David T. Wu, PhD , Colorado School of Mines
In the first year, a new graduate student was trained in both the underlying theory and simulation methodologies. In particular, he built a software platform for rapidly developing and testing analytical liquid-state (statistical mechanical) theories for the conformations and pair-distribution functions of ion/polymer molecule mixtures. In addition, atomistic MD simulations were also being developed to compare with the analytical theory. A liquid-state theory approach was adopted because of the possibility of accounting for the local molecular conformations around a complexed ion. The complexation typically involves 12 -20 backbone atoms, for instance 4-6 oxygen atoms in polyethylene-oxide. While the overall polymer might be described as a random walk on a coarse-grained level, the theory is expected to be able to predict atomic pair-correlation functions for molecules of this smaller size.
We tested the ability of the theory to capture atomic-level structure by considering a model system of a melt of cyclic polymers with 20 atoms along the backbone, accounting for steric effects. These cyclic polymers are small enough that the coarse-grained theories invoking a random walk conformation do not apply. Using a Wall-PRISM (Polymer Reference Interaction Site Model) theory, we calculated the ordering of the cyclic polymers at an interface, assuming a non-overlapping freely jointed chain model for the intramolecular conformations. In addition, we carried out molecular dynamics simulations of these molecules to obtain more realistic intramolecular distribution functions. We compared with neutron reflectivity experiments on blends of linear and cyclic polymers that produced composition profiles at the interface. Our theory showed that the linear polymers were enriched at the surface compared to their bulk composition, in agreement with experiment. We were able to determine that in fact both linear and cyclic polymers are attracted to the interface, but that the linear molecules are attracted more strongly.
With the liquid-state theory code developed and tested, we have merged this code with code to carry out Monte Carlo sampling of polymer conformations to provide more accurate intramolecular pair-correlation functions needed as inputs into the PRISM part of the theory. We are currently carrying out calculations on small linear and cyclic chains together with lithium ions to study the complexation geometry and binding energy, and are planning to extend our studies to more computationally intensive calculations involving long-chain polymers mixed with lithium ions.

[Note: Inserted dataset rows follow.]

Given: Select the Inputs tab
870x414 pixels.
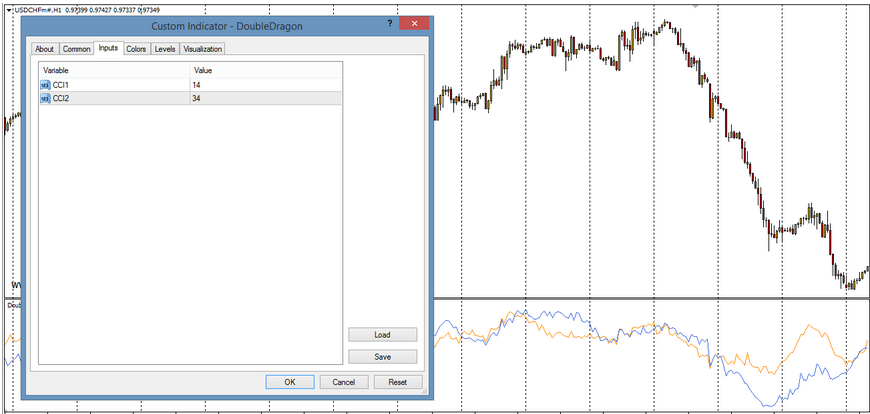Looking at the screenshot, I should pyautogui.click(x=108, y=49).
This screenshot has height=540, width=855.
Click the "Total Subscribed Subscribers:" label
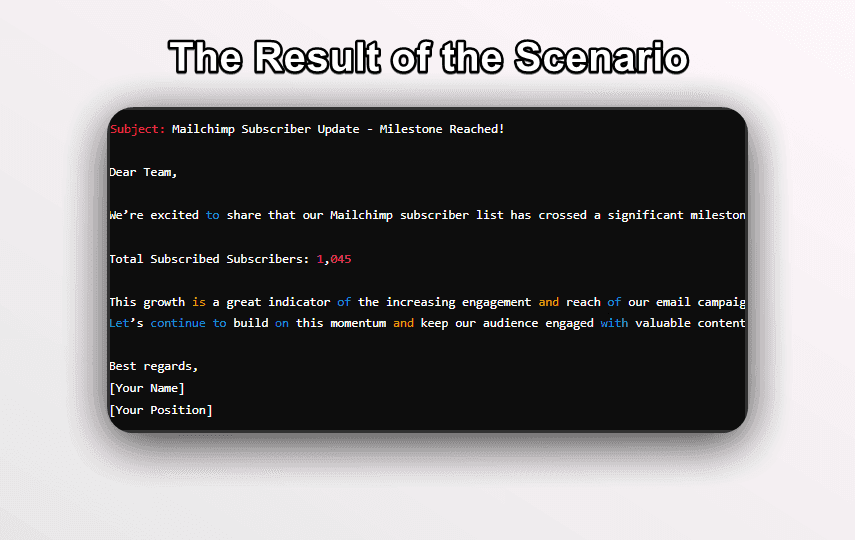[209, 259]
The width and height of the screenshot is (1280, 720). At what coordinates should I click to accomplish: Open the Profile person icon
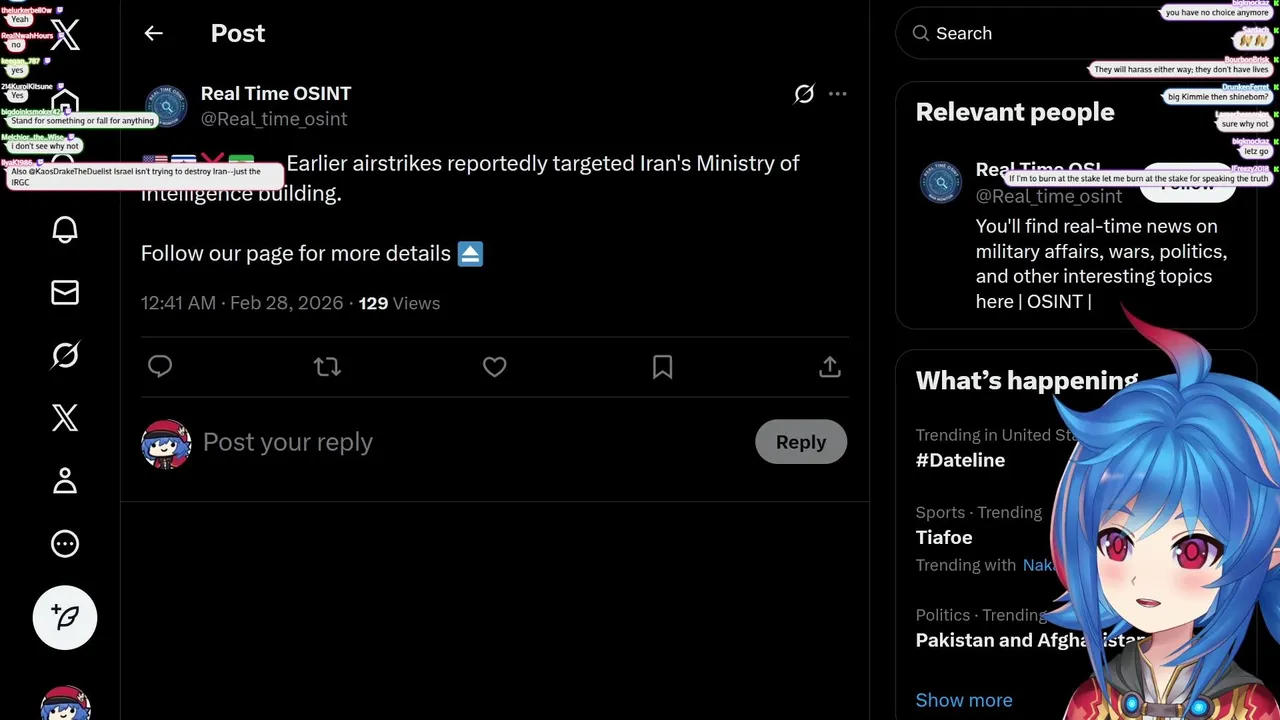pyautogui.click(x=65, y=481)
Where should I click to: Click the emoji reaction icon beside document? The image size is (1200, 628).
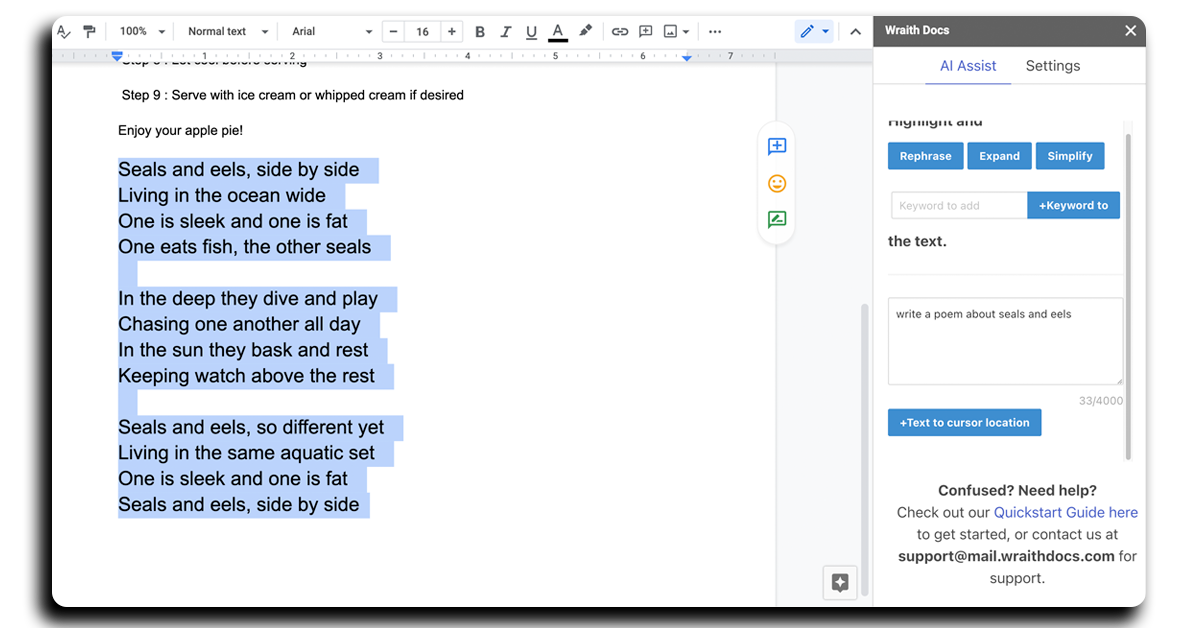[777, 184]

This Petroleum Research Fund grant has been of significant benefit to the principal investigator in allowing for continuity in his long-term theoretical research on atomistic effects in polymer structure and interactions, and allows him to build on and extend from this expertise to attack fundamental problems relevant to battery technology. Moreover, this support has also allowed the training of a motivated and bright graduate student, coming from a non-theoretical background, to be able to learn the significant core knowledge and skills, including the statistical mechanics of atomistically realistic molecules as well as coarse-grained polymers, numerical analysis and programming, and large-scale simulation, needed to attack the complex theoretical problems associated with ionic transport in polymer electrolytes.